## What you should do
Rewrite the lines below so that every instance of "particular element" becomes "specific element", keeping all other text unchanged.

--- Excerpted data Enclosed Below ---

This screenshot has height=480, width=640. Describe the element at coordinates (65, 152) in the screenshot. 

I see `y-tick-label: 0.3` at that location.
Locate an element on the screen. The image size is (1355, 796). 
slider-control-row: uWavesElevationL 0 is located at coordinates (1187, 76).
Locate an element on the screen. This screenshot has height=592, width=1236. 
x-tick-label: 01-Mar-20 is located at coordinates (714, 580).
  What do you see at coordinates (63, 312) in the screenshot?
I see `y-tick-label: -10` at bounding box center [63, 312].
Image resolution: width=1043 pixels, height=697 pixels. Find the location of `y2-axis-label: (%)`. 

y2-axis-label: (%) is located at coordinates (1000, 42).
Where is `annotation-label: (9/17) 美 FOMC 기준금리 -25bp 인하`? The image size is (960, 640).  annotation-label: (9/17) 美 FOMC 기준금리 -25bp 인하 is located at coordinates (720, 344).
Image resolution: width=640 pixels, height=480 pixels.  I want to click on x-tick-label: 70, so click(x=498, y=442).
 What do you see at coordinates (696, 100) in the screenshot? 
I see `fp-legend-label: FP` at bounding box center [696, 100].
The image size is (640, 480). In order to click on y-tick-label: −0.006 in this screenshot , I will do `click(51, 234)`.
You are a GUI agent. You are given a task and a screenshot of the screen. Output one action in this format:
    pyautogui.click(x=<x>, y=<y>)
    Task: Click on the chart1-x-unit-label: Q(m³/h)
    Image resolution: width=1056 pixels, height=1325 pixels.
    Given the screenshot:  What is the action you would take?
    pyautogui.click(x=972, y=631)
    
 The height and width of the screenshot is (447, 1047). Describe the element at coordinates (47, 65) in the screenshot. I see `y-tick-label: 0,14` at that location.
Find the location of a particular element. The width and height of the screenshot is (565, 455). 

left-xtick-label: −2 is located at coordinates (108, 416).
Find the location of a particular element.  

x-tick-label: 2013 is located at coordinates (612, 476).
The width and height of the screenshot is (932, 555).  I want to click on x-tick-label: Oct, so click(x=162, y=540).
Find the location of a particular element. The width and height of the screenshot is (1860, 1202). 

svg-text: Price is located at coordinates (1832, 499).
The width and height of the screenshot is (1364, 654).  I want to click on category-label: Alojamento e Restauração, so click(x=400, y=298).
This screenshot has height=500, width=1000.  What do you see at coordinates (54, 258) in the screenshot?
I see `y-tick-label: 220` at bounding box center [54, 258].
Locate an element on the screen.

--- End of Enclosed Excerpted data ---

## Written answer
This screenshot has height=480, width=640. Describe the element at coordinates (65, 152) in the screenshot. 

I see `y-tick-label: 0.3` at that location.
Locate an element on the screen. The image size is (1355, 796). 
slider-control-row: uWavesElevationL 0 is located at coordinates (1187, 76).
Locate an element on the screen. This screenshot has height=592, width=1236. 
x-tick-label: 01-Mar-20 is located at coordinates (714, 580).
  What do you see at coordinates (63, 312) in the screenshot?
I see `y-tick-label: -10` at bounding box center [63, 312].
Image resolution: width=1043 pixels, height=697 pixels. Find the location of `y2-axis-label: (%)`. 

y2-axis-label: (%) is located at coordinates (1000, 42).
Where is `annotation-label: (9/17) 美 FOMC 기준금리 -25bp 인하`? The image size is (960, 640).  annotation-label: (9/17) 美 FOMC 기준금리 -25bp 인하 is located at coordinates (720, 344).
Image resolution: width=640 pixels, height=480 pixels.  I want to click on x-tick-label: 70, so click(x=498, y=442).
 What do you see at coordinates (696, 100) in the screenshot? 
I see `fp-legend-label: FP` at bounding box center [696, 100].
The image size is (640, 480). In order to click on y-tick-label: −0.006 in this screenshot , I will do `click(51, 234)`.
You are a GUI agent. You are given a task and a screenshot of the screen. Output one action in this format:
    pyautogui.click(x=<x>, y=<y>)
    Task: Click on the chart1-x-unit-label: Q(m³/h)
    Image resolution: width=1056 pixels, height=1325 pixels.
    Given the screenshot:  What is the action you would take?
    pyautogui.click(x=972, y=631)
    
 The height and width of the screenshot is (447, 1047). Describe the element at coordinates (47, 65) in the screenshot. I see `y-tick-label: 0,14` at that location.
Find the location of a specific element. The width and height of the screenshot is (565, 455). 

left-xtick-label: −2 is located at coordinates (108, 416).
Find the location of a specific element.  

x-tick-label: 2013 is located at coordinates (612, 476).
The width and height of the screenshot is (932, 555).  I want to click on x-tick-label: Oct, so click(x=162, y=540).
Find the location of a specific element. The width and height of the screenshot is (1860, 1202). 

svg-text: Price is located at coordinates (1832, 499).
The width and height of the screenshot is (1364, 654).  I want to click on category-label: Alojamento e Restauração, so click(x=400, y=298).
This screenshot has height=500, width=1000.  What do you see at coordinates (54, 258) in the screenshot?
I see `y-tick-label: 220` at bounding box center [54, 258].
Locate an element on the screen.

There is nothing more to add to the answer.